The performance testing (using Jetstress) was with the nodes at around 90% capacity with 8.5TB per node, proving that Nutanix provided great performance even when running at high utilization and where the working set far exceeds the SSD tier. This is key to a truly enterprise solution for a business critical application such as Exchange.

The solution is running on Hyper-V with SMB 3.0 on the underlying Nutanix Distributed Storage Fabric. The same solution can also be deployed on vSphere or Acropolis Hypervisors using iSCSI in a fully supported configuration.

The above solution was validated without using Compression or Erasure Coding both of which improve performance and give significant capacity savings which allows for larger mailboxes. As a result, the Nutanix platform provides even more value than the ESRP submission shows.

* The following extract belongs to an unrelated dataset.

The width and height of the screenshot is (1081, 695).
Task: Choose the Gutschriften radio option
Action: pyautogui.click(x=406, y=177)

If there was any doubt around if you should virtualize MS Exchange on Nutanix platform, the fact Nutanix is now validated by Microsoft should put your mind at ease.

Now you can move one step closer to a fully webscale datacenter by removing another application specific silo and enjoy improved resiliency/performance while reducing operational cost and complexity.

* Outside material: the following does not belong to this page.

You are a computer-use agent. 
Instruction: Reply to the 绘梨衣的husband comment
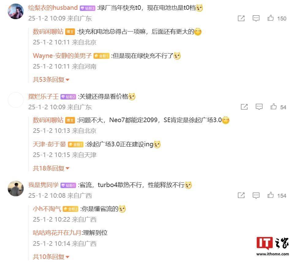coord(256,18)
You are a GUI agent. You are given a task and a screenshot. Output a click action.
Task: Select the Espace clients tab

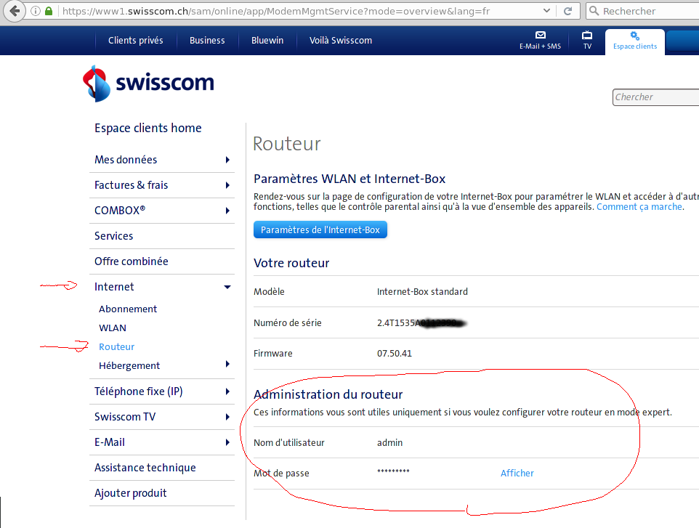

MS Exchange on Nutanix Acropolis Hypervisor (AHV)

While Virtualization of MS Exchange is now common across multiple hypervisors it continues to be a hotly debated topic. The most common objections being cost (CAPEX), the next being complexity (which translates to CAPEX & OPEX) and the third being that virtualization adds minimal value as MS Exchange provides application level high availability. The other objection I hear is Virtualization isn’t supported, which always makes me laugh.

In my experience, the above objections are typically given in the context of a dedicated MS Exchange environment, which in that specific context some of the points have some truth, but the question becomes, how many customers run only MS Exchange? In my experience, None.

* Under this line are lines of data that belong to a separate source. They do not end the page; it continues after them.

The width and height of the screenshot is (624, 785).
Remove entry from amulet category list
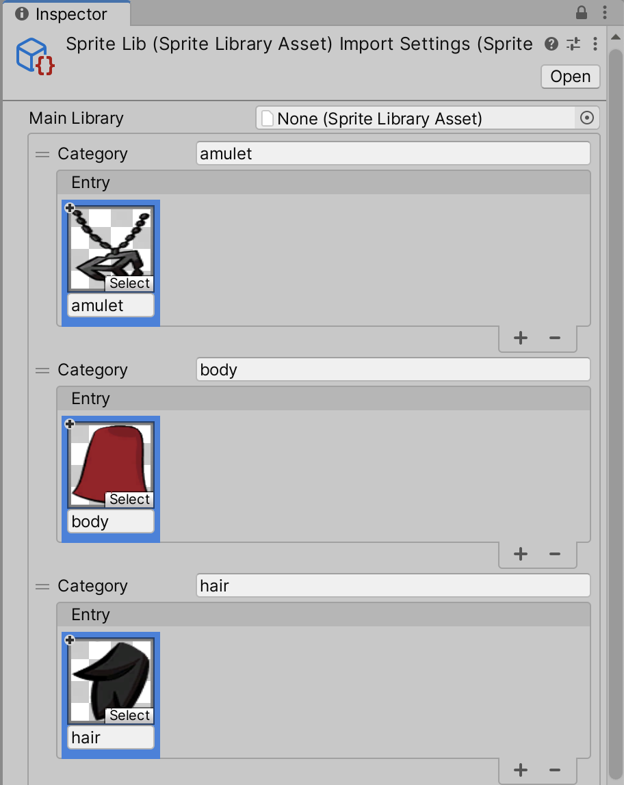(555, 338)
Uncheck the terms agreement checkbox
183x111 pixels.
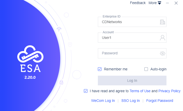86,91
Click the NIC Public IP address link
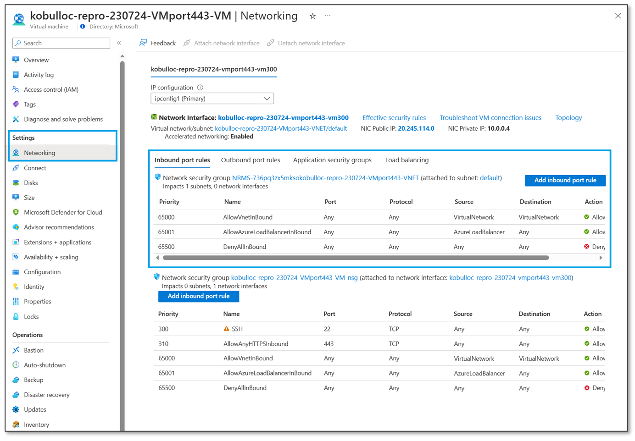635x441 pixels. click(x=416, y=128)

Customers I see typically run tens, hundreds even thousands of workloads in their datacenters so architecting silos for each application is what actually leads to cost & complexity when we think outside the box.

Since most customers have virtualization and want to remove silos in favour of a standarized platform, MS Exchange is just another Business Critical Application which needs to be considered.

Let’s discuss each of the common objections and how I believe Acropolis + Nutanix XCP addresses these challenges:

Microsoft Support for Virtualization

For some reason, there is a huge amount of FUD regarding Microsoft support for Virtualization (other than Hyper-V), but Nutanix + Acropolis is certified under the Microsoft Server Virtualization Validation Program (SVVP) and runs on block storage via iSCSI protocol, so Nutanix + Acropolis is 100% supported for MS Exchange as well as other workloads like Sharepoint & SQL.

Cost (CAPEX)

Unlike other hypervisors and management solutions, Acropolis and Acropolis Hypervisor (AHV) come free with every Nutanix node which eliminates the licensing cost for the virtualization layer.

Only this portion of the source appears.